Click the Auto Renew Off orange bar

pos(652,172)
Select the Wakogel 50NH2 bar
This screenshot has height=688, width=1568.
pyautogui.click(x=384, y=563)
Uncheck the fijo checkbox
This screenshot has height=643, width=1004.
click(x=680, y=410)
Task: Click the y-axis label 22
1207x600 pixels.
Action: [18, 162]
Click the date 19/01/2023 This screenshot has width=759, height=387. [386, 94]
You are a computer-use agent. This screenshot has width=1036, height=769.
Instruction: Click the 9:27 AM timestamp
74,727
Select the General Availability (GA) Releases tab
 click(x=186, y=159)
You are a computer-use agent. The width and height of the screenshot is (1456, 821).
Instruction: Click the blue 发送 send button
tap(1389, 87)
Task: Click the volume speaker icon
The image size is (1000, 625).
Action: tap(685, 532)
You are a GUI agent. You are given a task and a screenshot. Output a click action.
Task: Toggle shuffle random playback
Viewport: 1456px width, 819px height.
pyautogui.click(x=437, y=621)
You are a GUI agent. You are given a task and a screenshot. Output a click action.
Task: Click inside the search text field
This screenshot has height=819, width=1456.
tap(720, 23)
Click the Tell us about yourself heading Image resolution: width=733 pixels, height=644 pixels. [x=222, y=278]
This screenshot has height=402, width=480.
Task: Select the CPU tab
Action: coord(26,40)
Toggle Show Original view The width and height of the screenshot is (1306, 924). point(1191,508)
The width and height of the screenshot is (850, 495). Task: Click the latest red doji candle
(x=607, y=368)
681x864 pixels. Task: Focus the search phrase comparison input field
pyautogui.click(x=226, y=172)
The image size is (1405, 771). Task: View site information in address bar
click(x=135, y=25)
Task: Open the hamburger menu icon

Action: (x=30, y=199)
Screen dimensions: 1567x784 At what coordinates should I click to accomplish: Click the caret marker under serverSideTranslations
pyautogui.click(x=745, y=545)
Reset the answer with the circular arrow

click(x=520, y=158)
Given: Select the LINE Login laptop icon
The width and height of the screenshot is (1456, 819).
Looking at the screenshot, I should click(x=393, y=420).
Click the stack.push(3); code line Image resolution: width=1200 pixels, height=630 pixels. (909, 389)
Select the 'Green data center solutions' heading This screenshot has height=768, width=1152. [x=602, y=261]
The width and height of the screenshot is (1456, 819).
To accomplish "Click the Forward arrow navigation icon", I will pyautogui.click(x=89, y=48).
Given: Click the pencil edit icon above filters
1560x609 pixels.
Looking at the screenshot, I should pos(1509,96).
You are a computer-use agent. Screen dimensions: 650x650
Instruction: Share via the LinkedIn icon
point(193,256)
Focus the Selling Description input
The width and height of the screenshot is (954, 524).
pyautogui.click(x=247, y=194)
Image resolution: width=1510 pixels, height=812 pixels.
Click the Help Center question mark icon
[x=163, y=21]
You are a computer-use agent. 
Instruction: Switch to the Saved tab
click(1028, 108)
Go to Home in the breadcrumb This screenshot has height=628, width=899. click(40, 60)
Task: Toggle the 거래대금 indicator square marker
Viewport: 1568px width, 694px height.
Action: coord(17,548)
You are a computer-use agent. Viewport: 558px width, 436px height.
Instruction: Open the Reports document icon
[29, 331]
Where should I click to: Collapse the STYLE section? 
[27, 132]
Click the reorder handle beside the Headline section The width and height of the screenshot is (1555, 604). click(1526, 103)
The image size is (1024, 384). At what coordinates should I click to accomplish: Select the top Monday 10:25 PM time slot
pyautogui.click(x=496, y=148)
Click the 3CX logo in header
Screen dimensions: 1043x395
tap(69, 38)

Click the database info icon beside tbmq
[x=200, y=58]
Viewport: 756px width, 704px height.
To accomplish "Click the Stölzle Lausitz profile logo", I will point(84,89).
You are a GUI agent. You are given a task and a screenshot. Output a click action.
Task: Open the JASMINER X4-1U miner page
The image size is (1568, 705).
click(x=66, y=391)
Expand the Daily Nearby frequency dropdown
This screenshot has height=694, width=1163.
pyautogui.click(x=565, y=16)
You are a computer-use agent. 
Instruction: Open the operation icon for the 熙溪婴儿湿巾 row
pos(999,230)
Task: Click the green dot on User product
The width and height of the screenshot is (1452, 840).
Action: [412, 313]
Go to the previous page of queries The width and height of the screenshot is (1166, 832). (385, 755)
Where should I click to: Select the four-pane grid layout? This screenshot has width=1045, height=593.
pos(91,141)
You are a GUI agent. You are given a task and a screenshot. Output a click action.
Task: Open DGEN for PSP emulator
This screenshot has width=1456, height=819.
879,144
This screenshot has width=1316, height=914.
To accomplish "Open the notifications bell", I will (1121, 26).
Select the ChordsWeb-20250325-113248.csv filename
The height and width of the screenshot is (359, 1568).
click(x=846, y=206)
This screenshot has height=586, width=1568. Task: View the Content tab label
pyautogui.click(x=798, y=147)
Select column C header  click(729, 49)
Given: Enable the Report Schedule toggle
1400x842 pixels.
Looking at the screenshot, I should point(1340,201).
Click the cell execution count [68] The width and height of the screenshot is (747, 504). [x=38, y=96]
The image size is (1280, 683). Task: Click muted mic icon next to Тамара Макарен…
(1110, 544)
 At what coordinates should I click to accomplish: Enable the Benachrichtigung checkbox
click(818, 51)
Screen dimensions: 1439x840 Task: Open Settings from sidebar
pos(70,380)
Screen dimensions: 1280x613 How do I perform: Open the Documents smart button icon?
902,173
——
Copy out every line of the material above without changing anything.

Click the Auto Renew Off orange bar

pos(652,172)
Select the Wakogel 50NH2 bar
This screenshot has height=688, width=1568.
pyautogui.click(x=384, y=563)
Uncheck the fijo checkbox
This screenshot has height=643, width=1004.
click(x=680, y=410)
Task: Click the y-axis label 22
1207x600 pixels.
Action: [18, 162]
Click the date 19/01/2023 This screenshot has width=759, height=387. [386, 94]
You are a computer-use agent. This screenshot has width=1036, height=769.
Instruction: Click the 9:27 AM timestamp
74,727
Select the General Availability (GA) Releases tab
 click(x=186, y=159)
You are a computer-use agent. The width and height of the screenshot is (1456, 821).
Instruction: Click the blue 发送 send button
tap(1389, 87)
Task: Click the volume speaker icon
The image size is (1000, 625).
Action: tap(685, 532)
You are a GUI agent. You are given a task and a screenshot. Output a click action.
Task: Toggle shuffle random playback
Viewport: 1456px width, 819px height.
pyautogui.click(x=437, y=621)
You are a GUI agent. You are given a task and a screenshot. Output a click action.
Task: Click inside the search text field
This screenshot has height=819, width=1456.
tap(720, 23)
Click the Tell us about yourself heading Image resolution: width=733 pixels, height=644 pixels. [x=222, y=278]
This screenshot has height=402, width=480.
Task: Select the CPU tab
Action: coord(26,40)
Toggle Show Original view The width and height of the screenshot is (1306, 924). point(1191,508)
The width and height of the screenshot is (850, 495). Task: Click the latest red doji candle
(x=607, y=368)
681x864 pixels. Task: Focus the search phrase comparison input field
pyautogui.click(x=226, y=172)
The image size is (1405, 771). Task: View site information in address bar
click(x=135, y=25)
Task: Open the hamburger menu icon

Action: (x=30, y=199)
Screen dimensions: 1567x784 At what coordinates should I click to accomplish: Click the caret marker under serverSideTranslations
pyautogui.click(x=745, y=545)
Reset the answer with the circular arrow

click(x=520, y=158)
Given: Select the LINE Login laptop icon
The width and height of the screenshot is (1456, 819).
Looking at the screenshot, I should click(x=393, y=420).
Click the stack.push(3); code line Image resolution: width=1200 pixels, height=630 pixels. (909, 389)
Select the 'Green data center solutions' heading This screenshot has height=768, width=1152. [x=602, y=261]
The width and height of the screenshot is (1456, 819).
To accomplish "Click the Forward arrow navigation icon", I will pyautogui.click(x=89, y=48).
Given: Click the pencil edit icon above filters
1560x609 pixels.
Looking at the screenshot, I should pos(1509,96).
You are a computer-use agent. Screen dimensions: 650x650
Instruction: Share via the LinkedIn icon
point(193,256)
Focus the Selling Description input
The width and height of the screenshot is (954, 524).
pyautogui.click(x=247, y=194)
Image resolution: width=1510 pixels, height=812 pixels.
Click the Help Center question mark icon
[x=163, y=21]
You are a computer-use agent. 
Instruction: Switch to the Saved tab
click(1028, 108)
Go to Home in the breadcrumb This screenshot has height=628, width=899. click(40, 60)
Task: Toggle the 거래대금 indicator square marker
Viewport: 1568px width, 694px height.
Action: coord(17,548)
You are a computer-use agent. Viewport: 558px width, 436px height.
Instruction: Open the Reports document icon
[29, 331]
Where should I click to: Collapse the STYLE section? 
[27, 132]
Click the reorder handle beside the Headline section The width and height of the screenshot is (1555, 604). click(1526, 103)
The image size is (1024, 384). At what coordinates should I click to accomplish: Select the top Monday 10:25 PM time slot
pyautogui.click(x=496, y=148)
Click the 3CX logo in header
Screen dimensions: 1043x395
tap(69, 38)

Click the database info icon beside tbmq
[x=200, y=58]
Viewport: 756px width, 704px height.
To accomplish "Click the Stölzle Lausitz profile logo", I will point(84,89).
You are a GUI agent. You are given a task and a screenshot. Output a click action.
Task: Open the JASMINER X4-1U miner page
The image size is (1568, 705).
click(x=66, y=391)
Expand the Daily Nearby frequency dropdown
This screenshot has height=694, width=1163.
pyautogui.click(x=565, y=16)
You are a computer-use agent. 
Instruction: Open the operation icon for the 熙溪婴儿湿巾 row
pos(999,230)
Task: Click the green dot on User product
The width and height of the screenshot is (1452, 840).
Action: [412, 313]
Go to the previous page of queries The width and height of the screenshot is (1166, 832). (385, 755)
Where should I click to: Select the four-pane grid layout? This screenshot has width=1045, height=593.
pos(91,141)
You are a GUI agent. You are given a task and a screenshot. Output a click action.
Task: Open DGEN for PSP emulator
This screenshot has width=1456, height=819.
879,144
This screenshot has width=1316, height=914.
To accomplish "Open the notifications bell", I will (1121, 26).
Select the ChordsWeb-20250325-113248.csv filename
The height and width of the screenshot is (359, 1568).
click(x=846, y=206)
This screenshot has height=586, width=1568. Task: View the Content tab label
pyautogui.click(x=798, y=147)
Select column C header  click(729, 49)
Given: Enable the Report Schedule toggle
1400x842 pixels.
Looking at the screenshot, I should point(1340,201).
Click the cell execution count [68] The width and height of the screenshot is (747, 504). [x=38, y=96]
The image size is (1280, 683). Task: Click muted mic icon next to Тамара Макарен…
(1110, 544)
 At what coordinates should I click to accomplish: Enable the Benachrichtigung checkbox
click(818, 51)
Screen dimensions: 1439x840 Task: Open Settings from sidebar
pos(70,380)
Screen dimensions: 1280x613 How do I perform: Open the Documents smart button icon?
902,173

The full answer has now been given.